§ Directions for this task:
How many lines of the listing below contain the word "agent"? Give only the number.

*** Information shown

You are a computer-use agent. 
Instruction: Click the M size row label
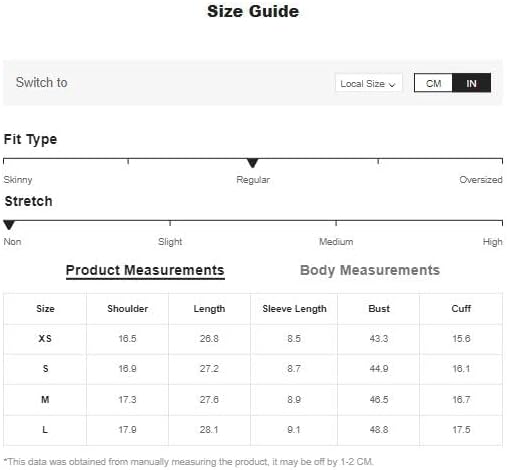pyautogui.click(x=45, y=399)
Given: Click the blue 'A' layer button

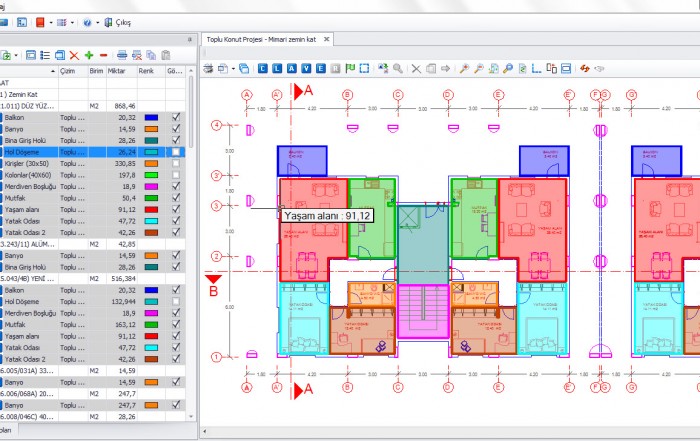Looking at the screenshot, I should point(292,69).
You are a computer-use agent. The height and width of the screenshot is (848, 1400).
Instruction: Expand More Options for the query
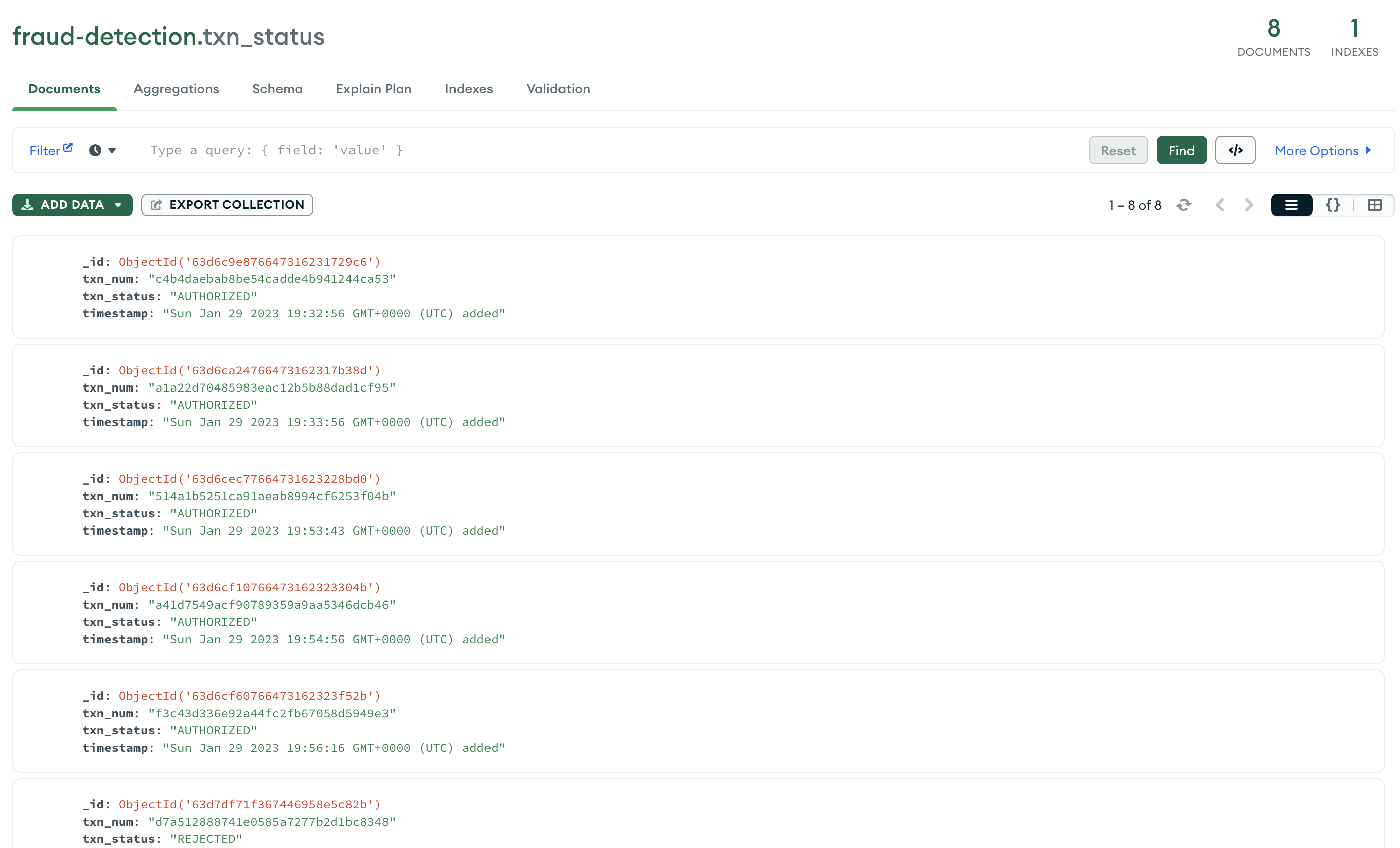tap(1323, 151)
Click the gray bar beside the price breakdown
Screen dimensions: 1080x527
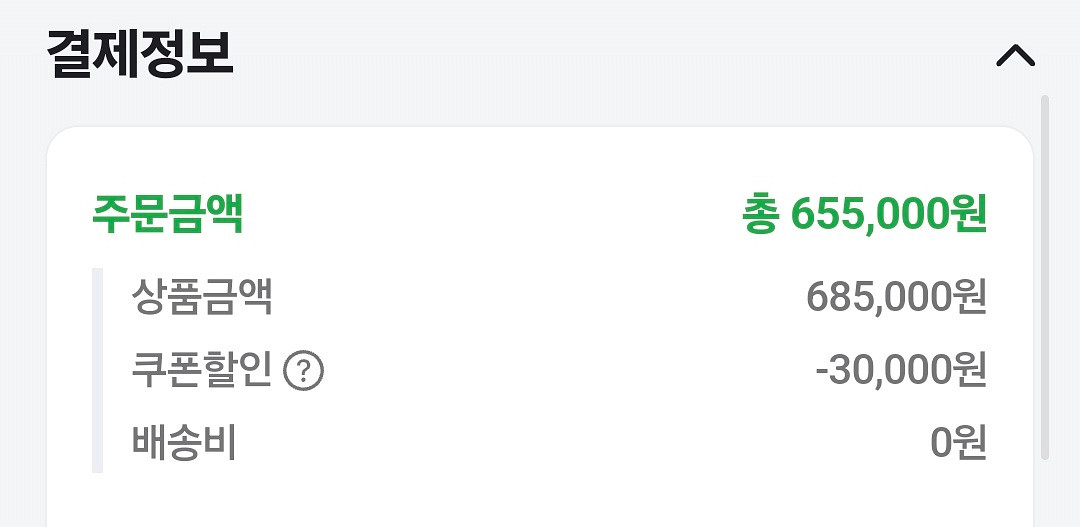[x=97, y=370]
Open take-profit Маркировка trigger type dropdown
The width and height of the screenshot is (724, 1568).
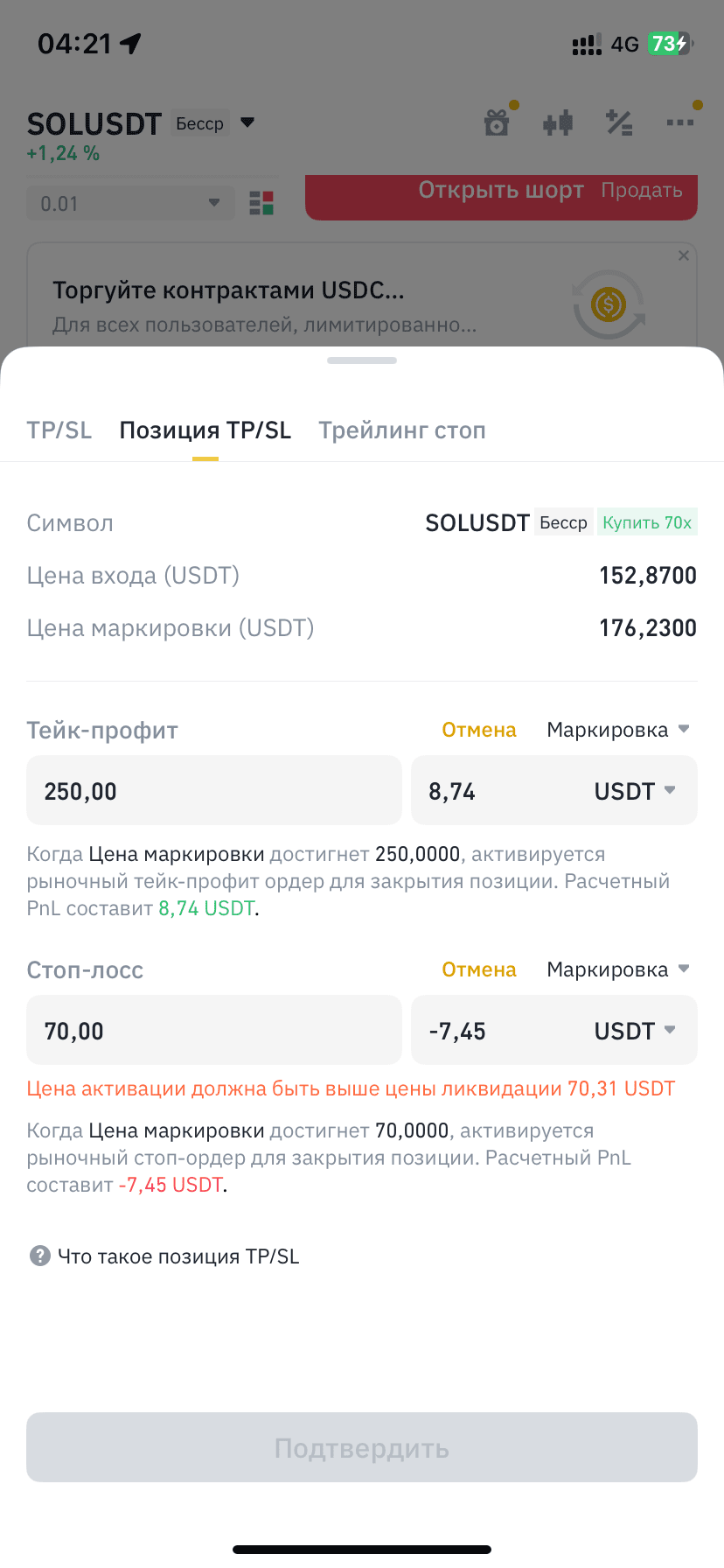tap(618, 730)
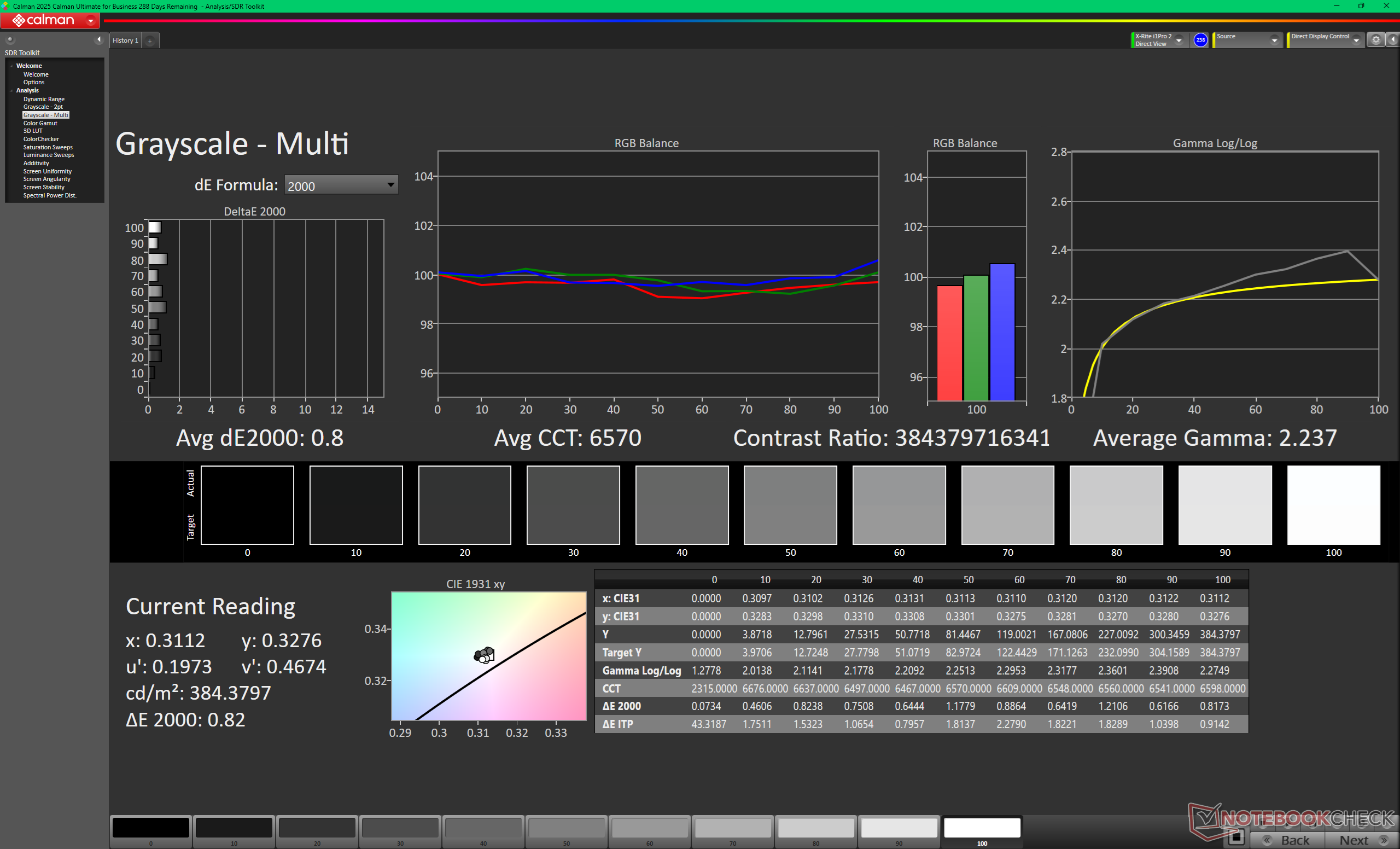Click the right panel collapse arrow icon
Image resolution: width=1400 pixels, height=849 pixels.
click(x=1392, y=40)
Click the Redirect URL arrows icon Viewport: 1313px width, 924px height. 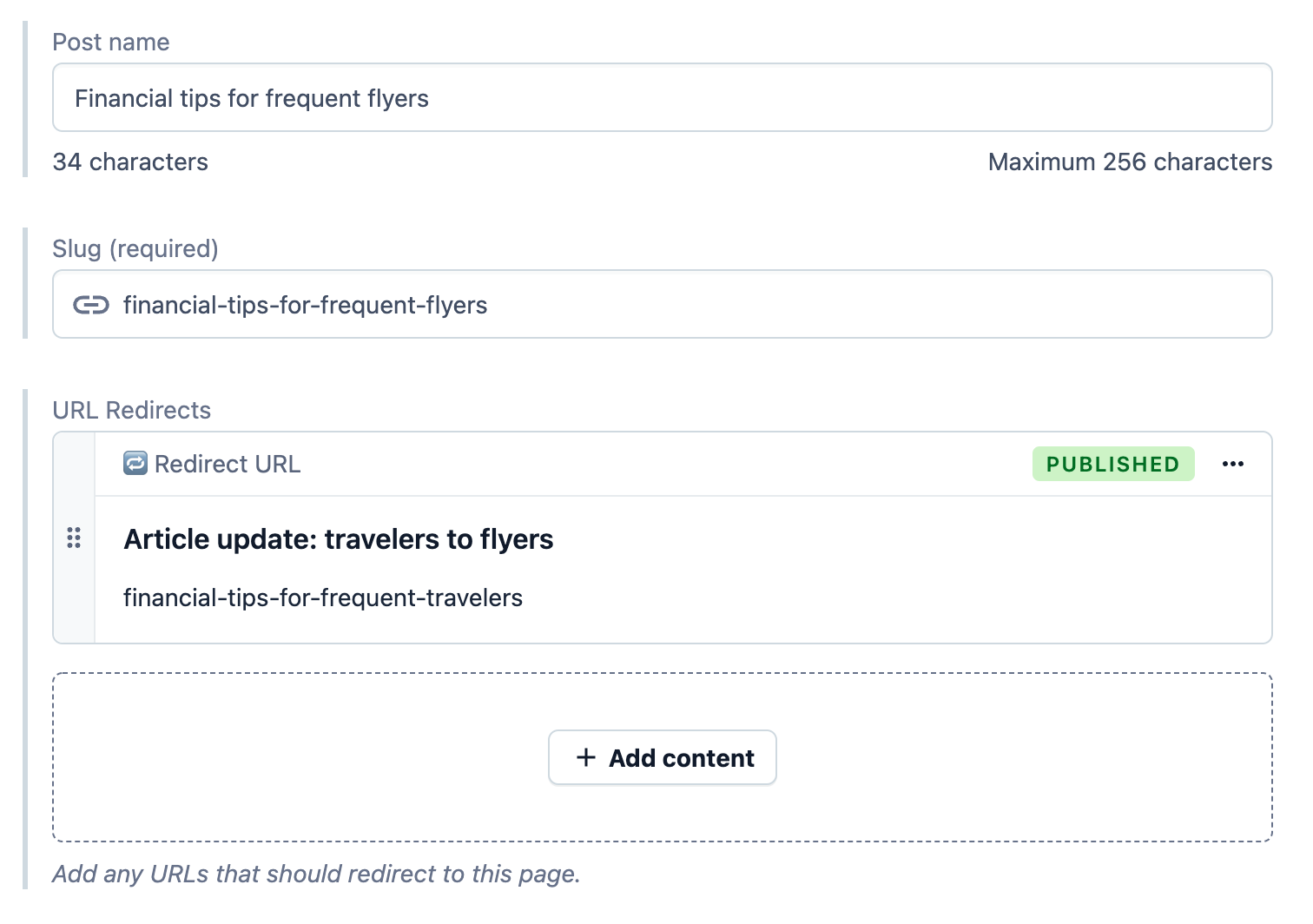tap(135, 464)
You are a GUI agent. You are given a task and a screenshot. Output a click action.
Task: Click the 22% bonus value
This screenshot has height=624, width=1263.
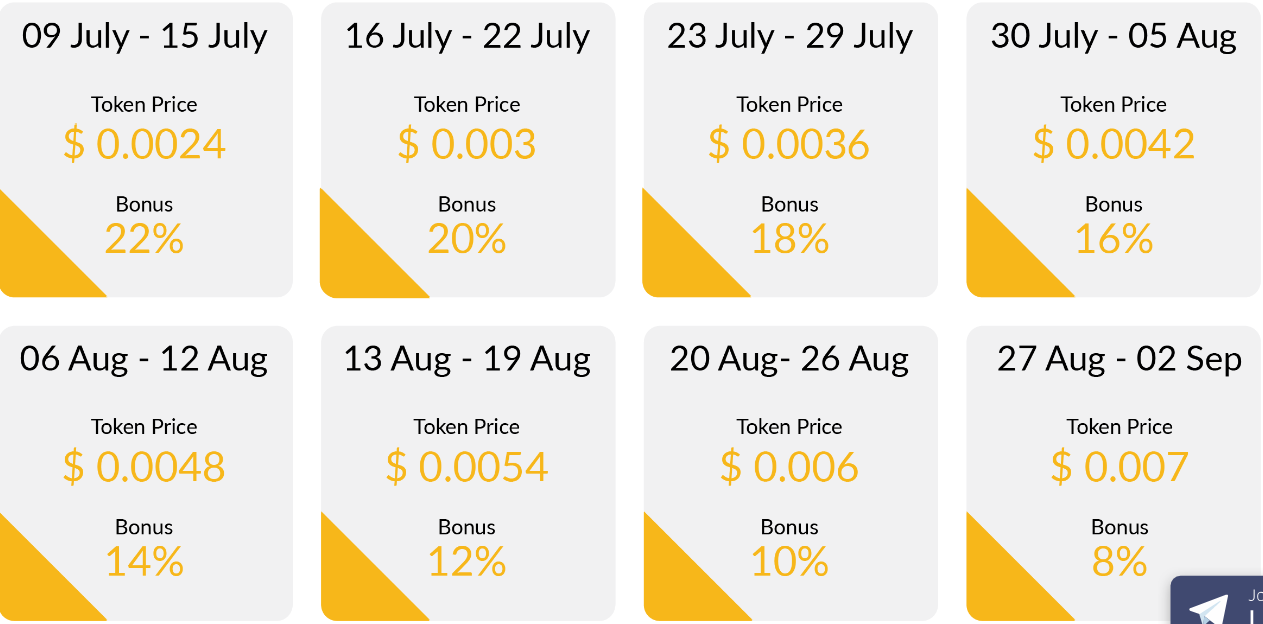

******

§ The completed task:
3